Exercise requirements:
Print every line of the records below exactly as it reads.

[Start of section]

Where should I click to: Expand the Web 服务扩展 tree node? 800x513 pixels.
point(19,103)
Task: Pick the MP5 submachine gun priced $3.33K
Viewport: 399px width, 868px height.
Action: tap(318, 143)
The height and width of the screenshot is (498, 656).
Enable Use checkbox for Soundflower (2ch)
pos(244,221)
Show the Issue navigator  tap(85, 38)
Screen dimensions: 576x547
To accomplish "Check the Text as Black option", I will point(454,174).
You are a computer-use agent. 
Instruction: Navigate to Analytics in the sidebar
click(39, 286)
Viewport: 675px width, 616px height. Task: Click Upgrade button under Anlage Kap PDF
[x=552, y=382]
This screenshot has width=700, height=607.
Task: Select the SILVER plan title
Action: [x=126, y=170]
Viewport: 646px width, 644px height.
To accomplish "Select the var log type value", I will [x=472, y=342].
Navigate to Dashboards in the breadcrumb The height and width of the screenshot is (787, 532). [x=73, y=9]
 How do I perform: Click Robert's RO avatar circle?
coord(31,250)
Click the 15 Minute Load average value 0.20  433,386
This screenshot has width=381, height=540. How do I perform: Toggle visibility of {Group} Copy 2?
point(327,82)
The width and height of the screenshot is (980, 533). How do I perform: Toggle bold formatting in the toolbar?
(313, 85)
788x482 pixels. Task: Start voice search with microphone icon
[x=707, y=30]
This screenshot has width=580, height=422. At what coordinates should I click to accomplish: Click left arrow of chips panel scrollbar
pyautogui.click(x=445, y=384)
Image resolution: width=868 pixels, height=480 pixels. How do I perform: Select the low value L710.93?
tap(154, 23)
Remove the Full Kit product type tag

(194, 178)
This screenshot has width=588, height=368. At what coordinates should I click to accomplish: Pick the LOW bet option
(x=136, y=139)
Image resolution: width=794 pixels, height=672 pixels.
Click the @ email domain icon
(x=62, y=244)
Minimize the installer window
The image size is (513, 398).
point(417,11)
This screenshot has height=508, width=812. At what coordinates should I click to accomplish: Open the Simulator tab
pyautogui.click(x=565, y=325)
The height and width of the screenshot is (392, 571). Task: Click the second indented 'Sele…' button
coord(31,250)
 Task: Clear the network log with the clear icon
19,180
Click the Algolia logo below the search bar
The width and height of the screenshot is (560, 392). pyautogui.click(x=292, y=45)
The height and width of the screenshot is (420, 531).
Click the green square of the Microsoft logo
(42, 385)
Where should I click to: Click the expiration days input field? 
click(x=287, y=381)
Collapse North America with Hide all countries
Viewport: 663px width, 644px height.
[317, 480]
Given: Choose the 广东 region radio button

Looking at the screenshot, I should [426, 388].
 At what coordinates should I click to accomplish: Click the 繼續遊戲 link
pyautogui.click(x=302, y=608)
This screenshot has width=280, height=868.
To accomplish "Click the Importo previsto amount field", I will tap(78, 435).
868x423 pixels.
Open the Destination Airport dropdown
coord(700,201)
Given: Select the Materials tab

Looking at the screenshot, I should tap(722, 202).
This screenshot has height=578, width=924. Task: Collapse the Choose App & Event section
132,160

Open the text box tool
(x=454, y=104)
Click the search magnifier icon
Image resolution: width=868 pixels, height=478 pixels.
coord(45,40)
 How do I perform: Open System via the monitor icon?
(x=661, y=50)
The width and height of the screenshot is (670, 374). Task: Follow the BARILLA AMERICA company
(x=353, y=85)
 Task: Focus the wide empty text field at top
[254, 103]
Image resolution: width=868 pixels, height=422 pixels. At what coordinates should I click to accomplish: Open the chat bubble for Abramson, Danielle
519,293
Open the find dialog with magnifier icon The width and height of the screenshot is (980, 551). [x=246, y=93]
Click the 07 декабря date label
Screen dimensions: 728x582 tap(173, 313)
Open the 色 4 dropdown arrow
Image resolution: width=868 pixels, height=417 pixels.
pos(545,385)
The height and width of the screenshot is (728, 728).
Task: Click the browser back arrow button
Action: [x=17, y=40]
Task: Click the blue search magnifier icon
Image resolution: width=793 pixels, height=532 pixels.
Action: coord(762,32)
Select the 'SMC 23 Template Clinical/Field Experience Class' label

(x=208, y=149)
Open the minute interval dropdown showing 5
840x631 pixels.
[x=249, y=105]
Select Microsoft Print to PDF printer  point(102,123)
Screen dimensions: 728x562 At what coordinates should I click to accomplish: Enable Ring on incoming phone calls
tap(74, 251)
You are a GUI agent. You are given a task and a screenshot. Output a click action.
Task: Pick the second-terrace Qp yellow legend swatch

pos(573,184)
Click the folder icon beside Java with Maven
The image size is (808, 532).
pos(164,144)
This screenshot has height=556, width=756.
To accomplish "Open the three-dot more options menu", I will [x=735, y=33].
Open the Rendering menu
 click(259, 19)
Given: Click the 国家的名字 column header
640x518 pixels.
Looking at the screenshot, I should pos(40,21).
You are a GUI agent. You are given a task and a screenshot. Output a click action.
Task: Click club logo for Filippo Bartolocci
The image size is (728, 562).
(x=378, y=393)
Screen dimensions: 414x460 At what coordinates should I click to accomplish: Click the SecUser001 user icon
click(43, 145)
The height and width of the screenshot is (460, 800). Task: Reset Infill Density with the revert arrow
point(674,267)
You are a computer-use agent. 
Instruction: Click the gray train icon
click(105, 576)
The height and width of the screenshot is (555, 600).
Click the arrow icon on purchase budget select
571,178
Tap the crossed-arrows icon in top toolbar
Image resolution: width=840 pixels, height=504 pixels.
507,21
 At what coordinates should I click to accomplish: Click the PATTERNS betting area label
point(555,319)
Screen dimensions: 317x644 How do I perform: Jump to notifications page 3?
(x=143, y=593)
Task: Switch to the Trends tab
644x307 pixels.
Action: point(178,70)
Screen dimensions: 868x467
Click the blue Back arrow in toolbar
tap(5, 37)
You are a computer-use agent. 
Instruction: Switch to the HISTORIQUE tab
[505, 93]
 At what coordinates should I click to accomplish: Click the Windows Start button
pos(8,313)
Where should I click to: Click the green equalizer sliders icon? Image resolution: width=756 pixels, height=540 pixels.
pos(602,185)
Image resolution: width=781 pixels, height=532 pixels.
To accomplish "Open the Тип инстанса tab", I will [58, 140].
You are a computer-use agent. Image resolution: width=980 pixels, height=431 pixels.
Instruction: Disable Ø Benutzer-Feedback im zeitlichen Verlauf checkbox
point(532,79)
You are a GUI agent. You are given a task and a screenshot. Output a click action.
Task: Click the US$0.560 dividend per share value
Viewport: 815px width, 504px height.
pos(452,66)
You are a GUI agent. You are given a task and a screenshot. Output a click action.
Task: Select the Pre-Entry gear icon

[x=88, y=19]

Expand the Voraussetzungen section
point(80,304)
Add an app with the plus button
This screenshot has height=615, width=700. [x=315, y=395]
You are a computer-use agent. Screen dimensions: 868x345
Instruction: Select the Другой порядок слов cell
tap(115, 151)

[End of section]

Solution to this task:
Where should I click to: Expand the Web 服务扩展 tree node? 800x513 pixels.
point(19,103)
Task: Pick the MP5 submachine gun priced $3.33K
Viewport: 399px width, 868px height.
Action: tap(318, 143)
The height and width of the screenshot is (498, 656).
Enable Use checkbox for Soundflower (2ch)
pos(244,221)
Show the Issue navigator  tap(85, 38)
Screen dimensions: 576x547
To accomplish "Check the Text as Black option", I will point(454,174).
You are a computer-use agent. 
Instruction: Navigate to Analytics in the sidebar
click(39, 286)
Viewport: 675px width, 616px height. Task: Click Upgrade button under Anlage Kap PDF
[x=552, y=382]
This screenshot has width=700, height=607.
Task: Select the SILVER plan title
Action: [x=126, y=170]
Viewport: 646px width, 644px height.
To accomplish "Select the var log type value", I will [x=472, y=342].
Navigate to Dashboards in the breadcrumb The height and width of the screenshot is (787, 532). [x=73, y=9]
 How do I perform: Click Robert's RO avatar circle?
coord(31,250)
Click the 15 Minute Load average value 0.20  433,386
This screenshot has width=381, height=540. How do I perform: Toggle visibility of {Group} Copy 2?
point(327,82)
The width and height of the screenshot is (980, 533). How do I perform: Toggle bold formatting in the toolbar?
(313, 85)
788x482 pixels. Task: Start voice search with microphone icon
[x=707, y=30]
This screenshot has width=580, height=422. At what coordinates should I click to accomplish: Click left arrow of chips panel scrollbar
pyautogui.click(x=445, y=384)
Image resolution: width=868 pixels, height=480 pixels. How do I perform: Select the low value L710.93?
tap(154, 23)
Remove the Full Kit product type tag

(194, 178)
This screenshot has width=588, height=368. At what coordinates should I click to accomplish: Pick the LOW bet option
(x=136, y=139)
Image resolution: width=794 pixels, height=672 pixels.
Click the @ email domain icon
(x=62, y=244)
Minimize the installer window
The image size is (513, 398).
point(417,11)
This screenshot has height=508, width=812. At what coordinates should I click to accomplish: Open the Simulator tab
pyautogui.click(x=565, y=325)
The height and width of the screenshot is (392, 571). Task: Click the second indented 'Sele…' button
coord(31,250)
 Task: Clear the network log with the clear icon
19,180
Click the Algolia logo below the search bar
The width and height of the screenshot is (560, 392). pyautogui.click(x=292, y=45)
The height and width of the screenshot is (420, 531).
Click the green square of the Microsoft logo
(42, 385)
Where should I click to: Click the expiration days input field? 
click(x=287, y=381)
Collapse North America with Hide all countries
Viewport: 663px width, 644px height.
[317, 480]
Given: Choose the 广东 region radio button

Looking at the screenshot, I should [426, 388].
 At what coordinates should I click to accomplish: Click the 繼續遊戲 link
pyautogui.click(x=302, y=608)
This screenshot has width=280, height=868.
To accomplish "Click the Importo previsto amount field", I will tap(78, 435).
868x423 pixels.
Open the Destination Airport dropdown
coord(700,201)
Given: Select the Materials tab

Looking at the screenshot, I should tap(722, 202).
This screenshot has height=578, width=924. Task: Collapse the Choose App & Event section
132,160

Open the text box tool
(x=454, y=104)
Click the search magnifier icon
Image resolution: width=868 pixels, height=478 pixels.
coord(45,40)
 How do I perform: Open System via the monitor icon?
(x=661, y=50)
The width and height of the screenshot is (670, 374). Task: Follow the BARILLA AMERICA company
(x=353, y=85)
 Task: Focus the wide empty text field at top
[254, 103]
Image resolution: width=868 pixels, height=422 pixels. At what coordinates should I click to accomplish: Open the chat bubble for Abramson, Danielle
519,293
Open the find dialog with magnifier icon The width and height of the screenshot is (980, 551). [x=246, y=93]
Click the 07 декабря date label
Screen dimensions: 728x582 tap(173, 313)
Open the 色 4 dropdown arrow
Image resolution: width=868 pixels, height=417 pixels.
pos(545,385)
The height and width of the screenshot is (728, 728).
Task: Click the browser back arrow button
Action: [x=17, y=40]
Task: Click the blue search magnifier icon
Image resolution: width=793 pixels, height=532 pixels.
Action: coord(762,32)
Select the 'SMC 23 Template Clinical/Field Experience Class' label

(x=208, y=149)
Open the minute interval dropdown showing 5
840x631 pixels.
[x=249, y=105]
Select Microsoft Print to PDF printer  point(102,123)
Screen dimensions: 728x562 At what coordinates should I click to accomplish: Enable Ring on incoming phone calls
tap(74, 251)
You are a GUI agent. You are given a task and a screenshot. Output a click action.
Task: Pick the second-terrace Qp yellow legend swatch

pos(573,184)
Click the folder icon beside Java with Maven
The image size is (808, 532).
pos(164,144)
This screenshot has height=556, width=756.
To accomplish "Open the three-dot more options menu", I will [x=735, y=33].
Open the Rendering menu
 click(259, 19)
Given: Click the 国家的名字 column header
640x518 pixels.
Looking at the screenshot, I should pos(40,21).
You are a GUI agent. You are given a task and a screenshot. Output a click action.
Task: Click club logo for Filippo Bartolocci
The image size is (728, 562).
(x=378, y=393)
Screen dimensions: 414x460 At what coordinates should I click to accomplish: Click the SecUser001 user icon
click(43, 145)
The height and width of the screenshot is (460, 800). Task: Reset Infill Density with the revert arrow
point(674,267)
You are a computer-use agent. 
Instruction: Click the gray train icon
click(105, 576)
The height and width of the screenshot is (555, 600).
Click the arrow icon on purchase budget select
571,178
Tap the crossed-arrows icon in top toolbar
Image resolution: width=840 pixels, height=504 pixels.
507,21
 At what coordinates should I click to accomplish: Click the PATTERNS betting area label
point(555,319)
Screen dimensions: 317x644 How do I perform: Jump to notifications page 3?
(x=143, y=593)
Task: Switch to the Trends tab
644x307 pixels.
Action: point(178,70)
Screen dimensions: 868x467
Click the blue Back arrow in toolbar
tap(5, 37)
You are a computer-use agent. 
Instruction: Switch to the HISTORIQUE tab
[505, 93]
 At what coordinates should I click to accomplish: Click the Windows Start button
pos(8,313)
Where should I click to: Click the green equalizer sliders icon? Image resolution: width=756 pixels, height=540 pixels.
pos(602,185)
Image resolution: width=781 pixels, height=532 pixels.
To accomplish "Open the Тип инстанса tab", I will [58, 140].
You are a computer-use agent. Image resolution: width=980 pixels, height=431 pixels.
Instruction: Disable Ø Benutzer-Feedback im zeitlichen Verlauf checkbox
point(532,79)
You are a GUI agent. You are given a task and a screenshot. Output a click action.
Task: Click the US$0.560 dividend per share value
Viewport: 815px width, 504px height.
pos(452,66)
You are a GUI agent. You are given a task and a screenshot. Output a click action.
Task: Select the Pre-Entry gear icon

[x=88, y=19]

Expand the Voraussetzungen section
point(80,304)
Add an app with the plus button
This screenshot has height=615, width=700. [x=315, y=395]
You are a computer-use agent. Screen dimensions: 868x345
Instruction: Select the Другой порядок слов cell
tap(115, 151)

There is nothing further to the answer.